> EXERCISE DESCRIPTION
Reproduce the records exactly, but not the pictures.

> MATERIAL FOR THE TASK

────

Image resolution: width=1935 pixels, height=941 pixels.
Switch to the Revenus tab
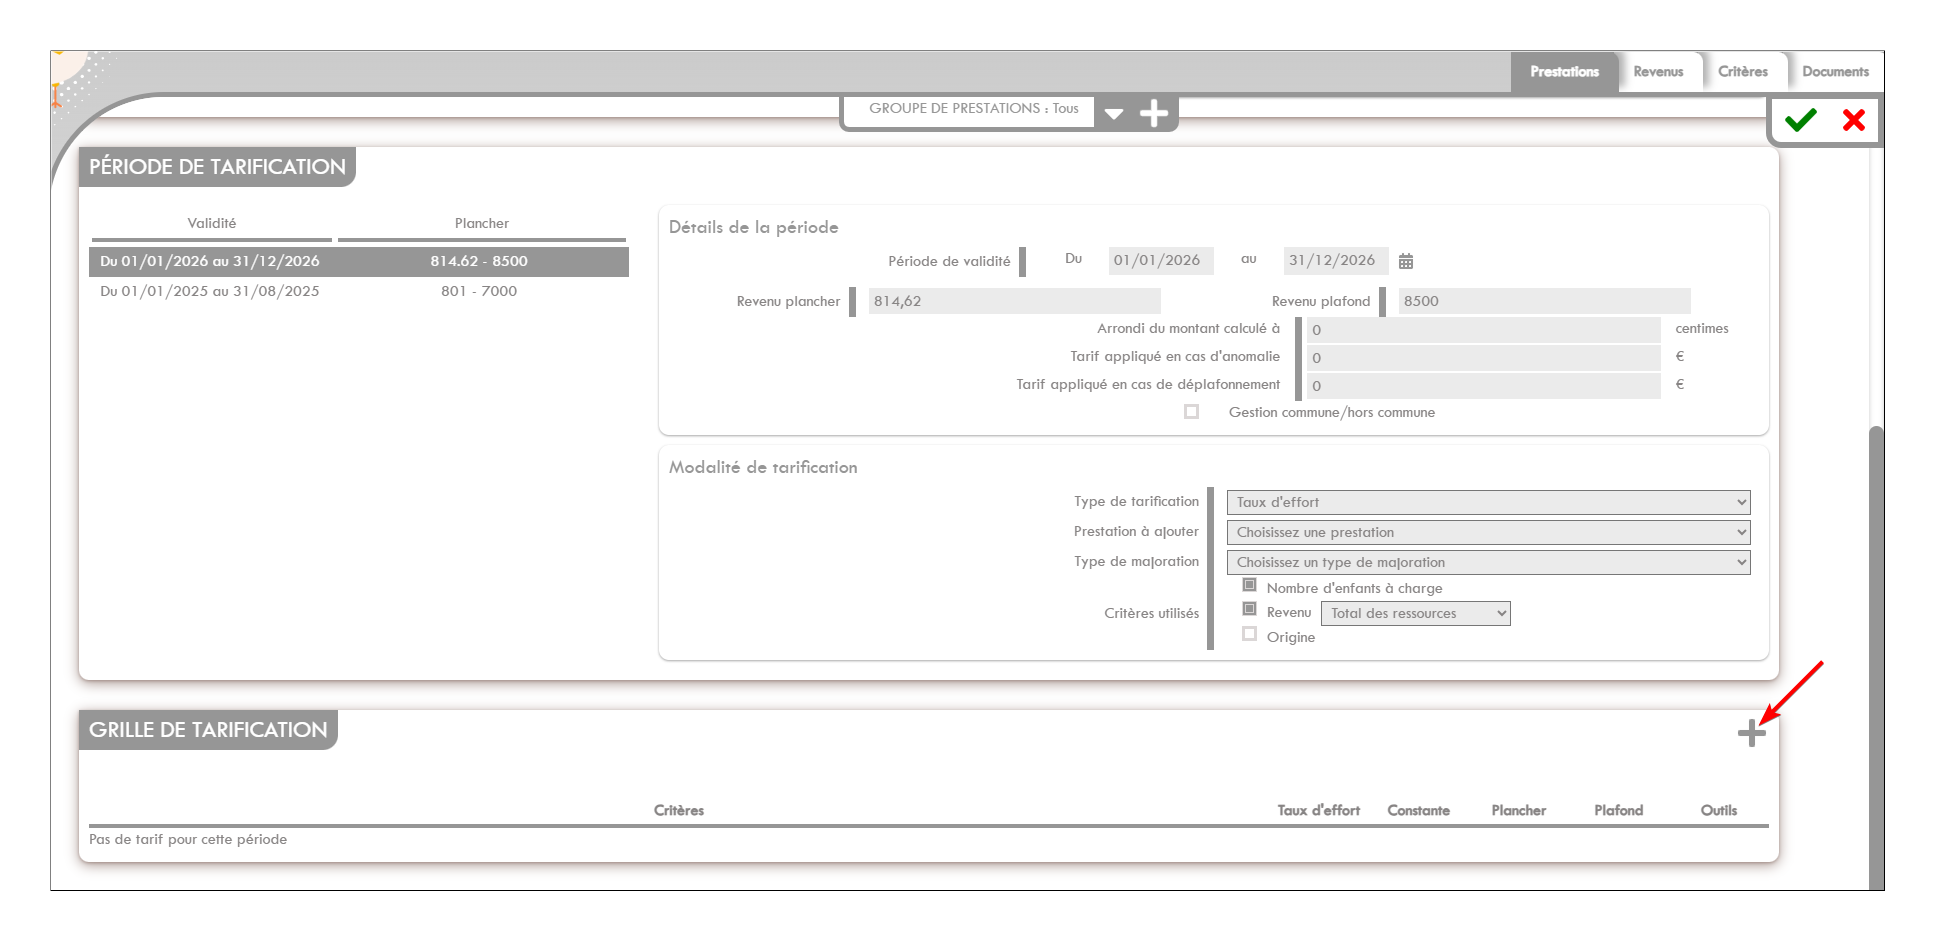pyautogui.click(x=1658, y=72)
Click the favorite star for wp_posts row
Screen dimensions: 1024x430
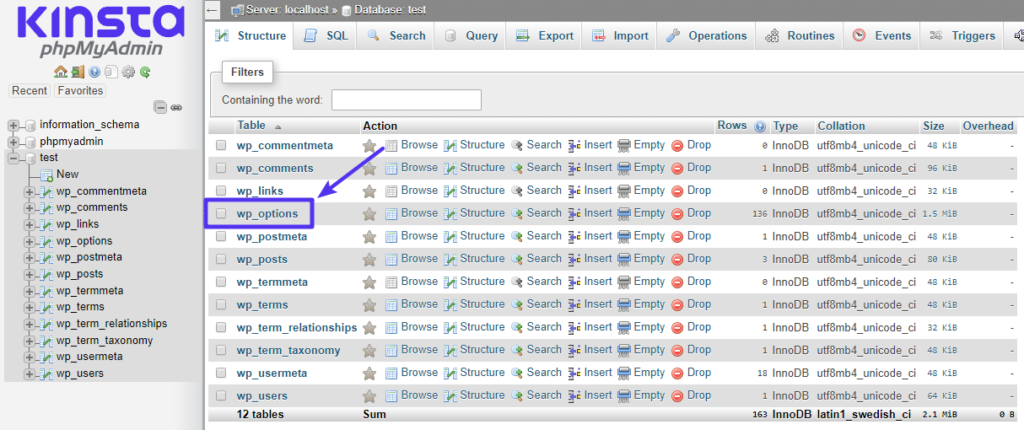pyautogui.click(x=369, y=260)
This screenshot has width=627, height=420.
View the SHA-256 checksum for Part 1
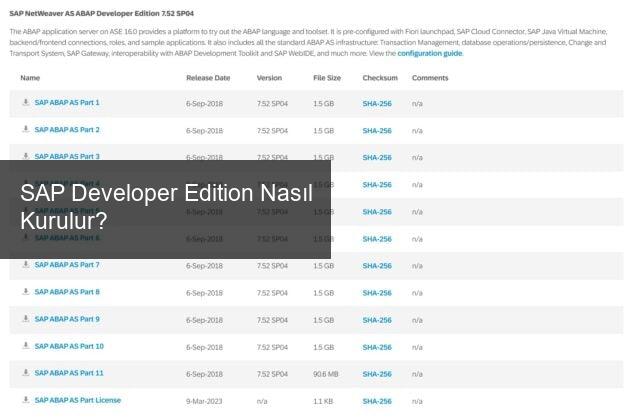point(377,103)
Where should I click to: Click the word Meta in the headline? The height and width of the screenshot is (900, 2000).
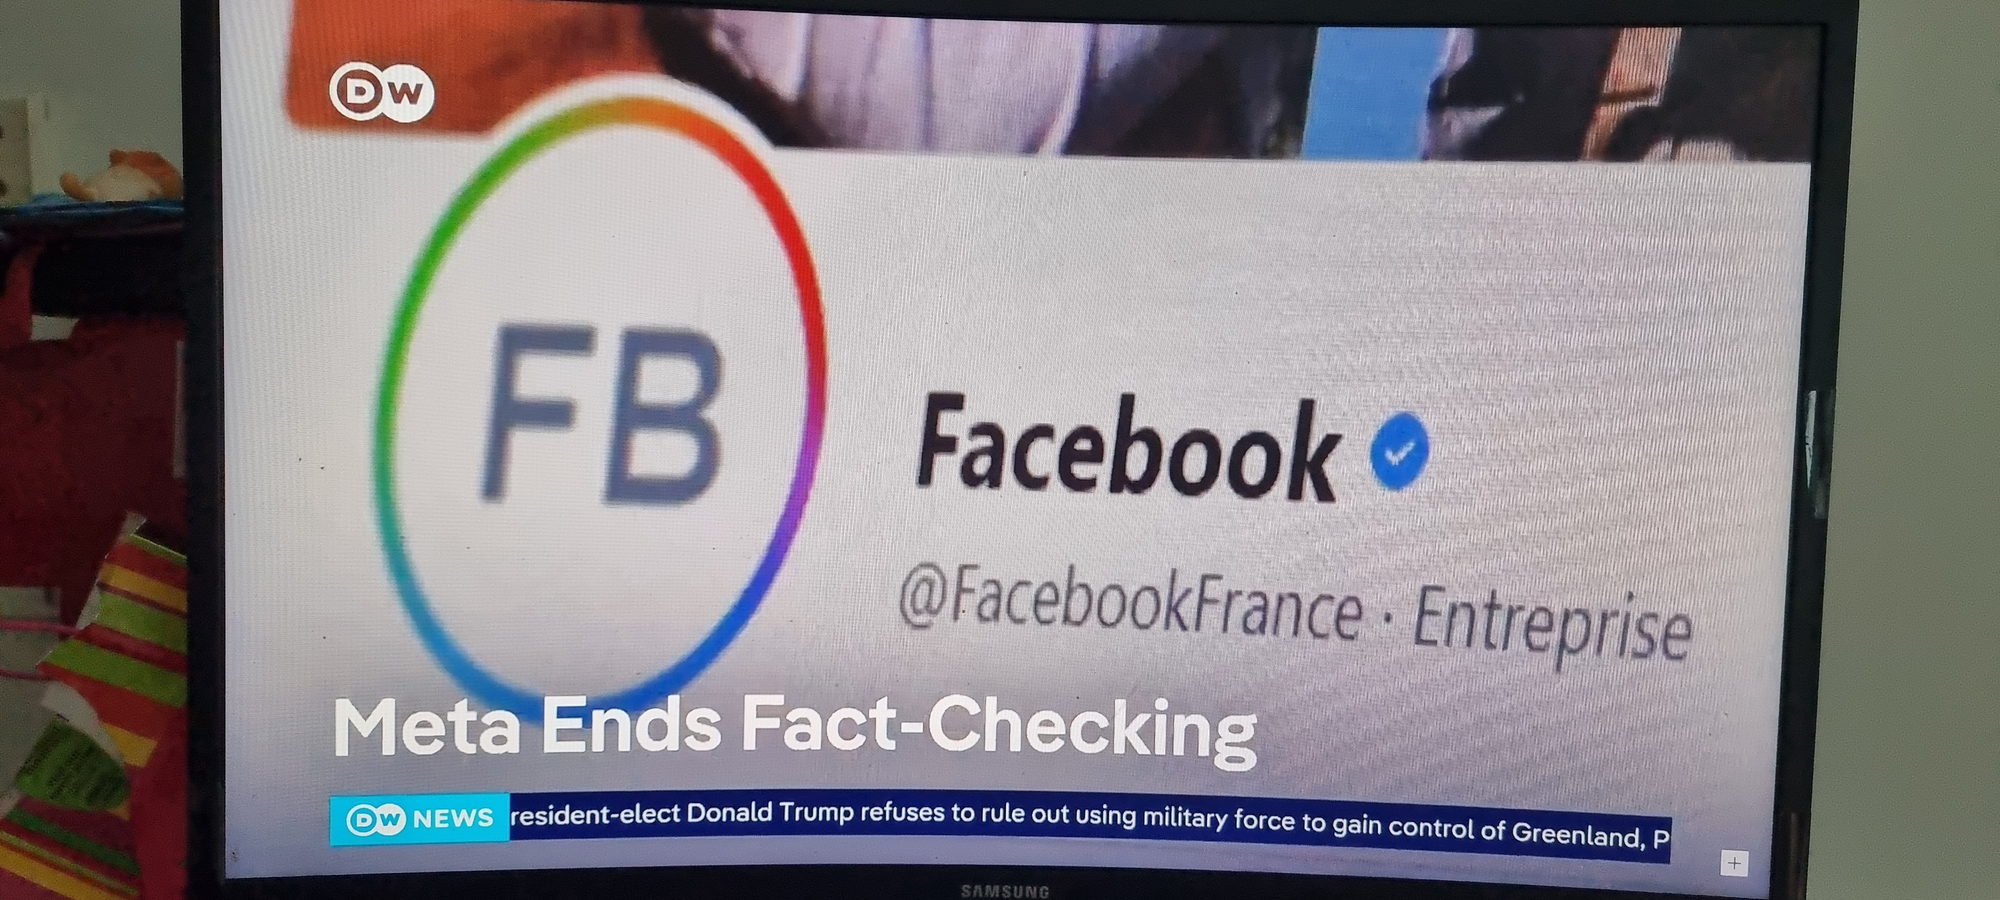point(427,725)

────

> ANSWER TO THE EXERCISE
Image resolution: width=1935 pixels, height=941 pixels.
Switch to the Revenus tab
pyautogui.click(x=1658, y=72)
Click the favorite star for wp_posts row
Screen dimensions: 1024x430
pyautogui.click(x=369, y=260)
This screenshot has width=627, height=420.
View the SHA-256 checksum for Part 1
point(377,103)
Where should I click to: Click the word Meta in the headline? The height and width of the screenshot is (900, 2000).
point(427,725)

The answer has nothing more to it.